Heute findet drüben in Bonn die Trauerfeier für Mani Stenner statt. Mein Ex-Chef Roland Appel hat dazu einen Nachruf verfasst, der sehr weitgehend auch meine Erfahrungen mit Mani wiedergibt.
Ich möchte nur noch einen Gedanken ergänzen. Mani verkörperte eine Typus Politiker, den ich als sich politisierender Jugendlicher sehr veehrt habe, und von dem ich fürchte, dass er immer mehr verschwindet. Es ist der fähige Verhandler. Er kann sich in die Gegenseite hineinversetzen, ihre Interessen erkennen, analysieren und respektieren. Er vesteht die Befassung mit der Gegenseite als Prozess. Er kommt mit jedem neuen Kompromiss seinem eigenen Ziel weitere Schritte näher und nimmt die Gegenseite dabei mit, so dass sie die Furcht vor ihm verliert. Er treibt den Wandel durch Annäherung voran.
Günter Gaus war so einer, Egon Bahr sowieso, der Journalist Peter Bender einer ihrer wichtigsten Chronisten, und in meinen persönlichen Augen an ganz anderer Stelle und politisch viel radikaler auch Mani Stenner. Meine Wahrnehmung heute ist, dass diese Fähigkeit zum politischen Diskurs, zur Verständigung und Kompromissfindung immer mehr verschwindet: beim Nachbarschaftsstreit übern Gartenzaun, beim Streit im Sportverein, in der Kommunalpolitik (insbesondere auch innerhalb der jeweiligen Parteien) und auch in der “großen”, der Geopolitik.
Was ist der Grund für diese wachsende Kommunikationsunfähigkeit, die schwindnde Empathie? Mag sein, dass der technologische Wandel eine Rolle spielt. Ich glaube aber, dass wir hier auch eine langfristige Folge des Neoliberalismus sehen.
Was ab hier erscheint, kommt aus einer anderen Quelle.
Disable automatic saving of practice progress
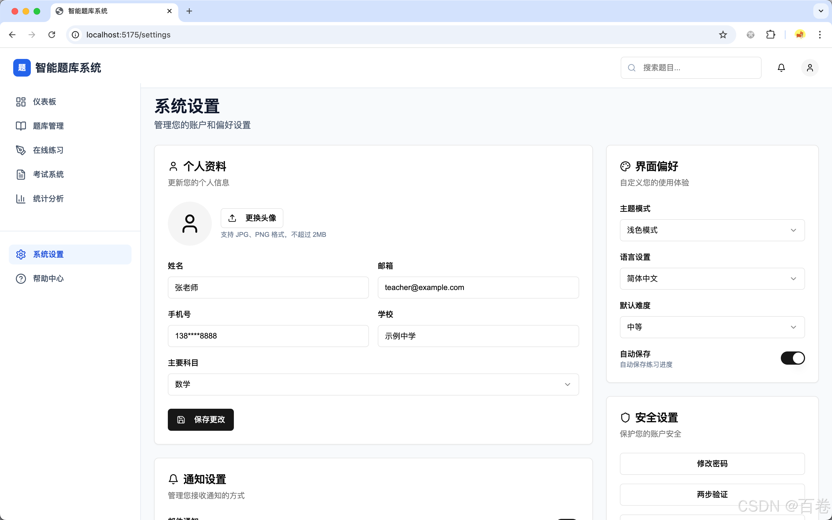The width and height of the screenshot is (832, 520). (x=792, y=358)
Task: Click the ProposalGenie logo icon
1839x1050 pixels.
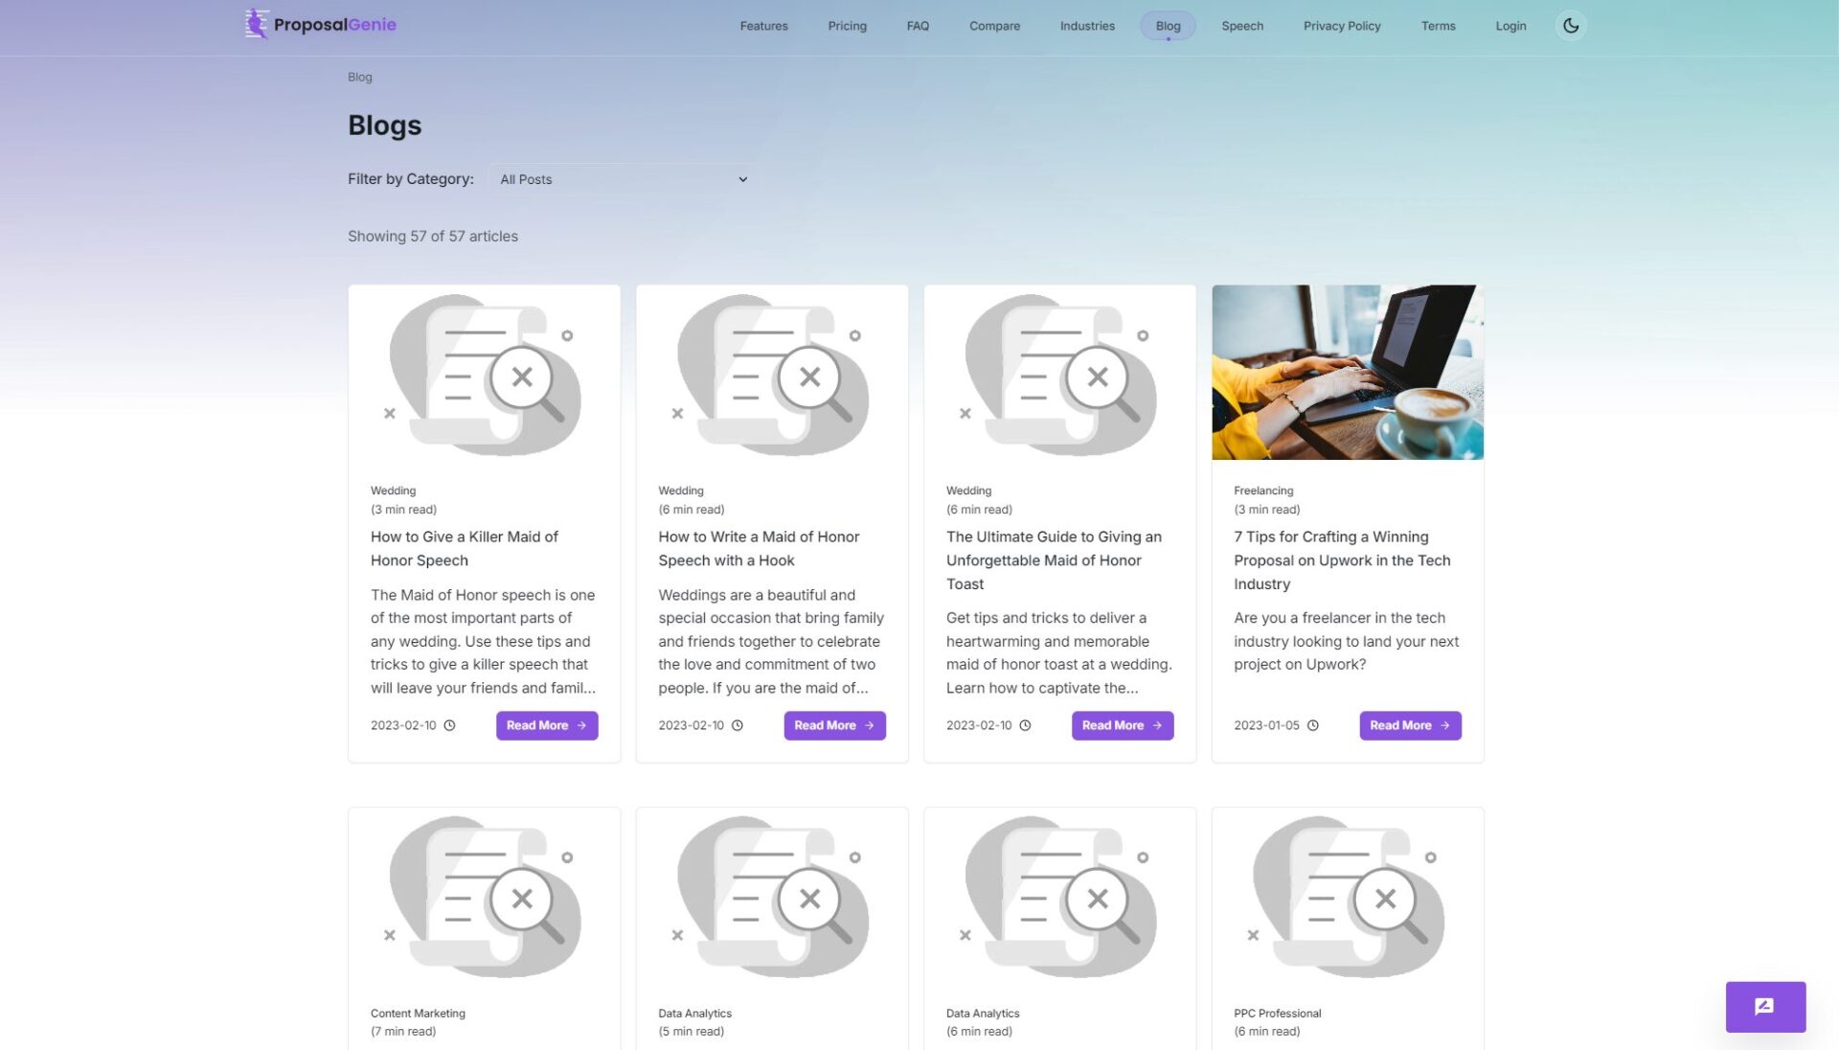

Die Intensivierung der Belastungen des menschlichen Nervensystems, der Zwang zur Selbstoptimierung zwingt nicht nur zu Egomanie, die Wahrnehmungssinne gehen immer weiter nach innen, die Empfangskapazitäten für aussen sind ausgelastet durch “Kundengespräche”, durch Analyse, Bestimmung und Durchsetzung der eigenen Interessen.
Egon Bahr sagte heute im Deutschlandfunk, er habe Angst.
Mein Freund Volker Perthes muß sich in Berlin professionell mit diesen Unfähigkeiten herumschlagen. Er beschrieb diese Problematik heute mal am Beispiel des Irak. Von dessen Zuständen sind wir noch weit weg. Aber wenn wir keine Umkehr schaffen, könnten spätere Generationen in Europa auch wieder dort landen. Das ist vieleicht die Angst, die Egon Bahr heute meinte.